What the exercise asks: Which lines in the rows below contain the word "Where"? Extract each of them in full.

======== Working data ========

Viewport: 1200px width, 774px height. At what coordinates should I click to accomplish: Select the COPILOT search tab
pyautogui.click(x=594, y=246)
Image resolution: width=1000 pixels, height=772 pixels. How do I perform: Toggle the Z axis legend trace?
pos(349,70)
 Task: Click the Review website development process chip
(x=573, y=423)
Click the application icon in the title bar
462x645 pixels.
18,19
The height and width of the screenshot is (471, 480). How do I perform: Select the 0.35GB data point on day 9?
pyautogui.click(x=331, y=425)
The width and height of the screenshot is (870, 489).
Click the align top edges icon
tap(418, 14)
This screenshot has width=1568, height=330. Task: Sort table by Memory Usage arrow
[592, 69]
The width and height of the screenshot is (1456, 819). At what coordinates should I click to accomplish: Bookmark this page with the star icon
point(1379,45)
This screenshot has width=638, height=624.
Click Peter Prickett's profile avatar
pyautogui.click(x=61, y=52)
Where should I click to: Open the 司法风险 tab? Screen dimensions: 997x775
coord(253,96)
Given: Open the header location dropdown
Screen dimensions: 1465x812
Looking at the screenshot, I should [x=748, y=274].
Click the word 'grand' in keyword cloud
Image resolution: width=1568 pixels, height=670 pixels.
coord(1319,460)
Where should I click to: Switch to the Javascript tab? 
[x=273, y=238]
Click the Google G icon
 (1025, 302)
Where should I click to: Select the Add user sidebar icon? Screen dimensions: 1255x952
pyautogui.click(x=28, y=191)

========

Exercise result:
Where should I click to: Open the 司法风险 tab? Screen dimensions: 997x775
Where should I click to: Switch to the Javascript tab? 
Where should I click to: Select the Add user sidebar icon? Screen dimensions: 1255x952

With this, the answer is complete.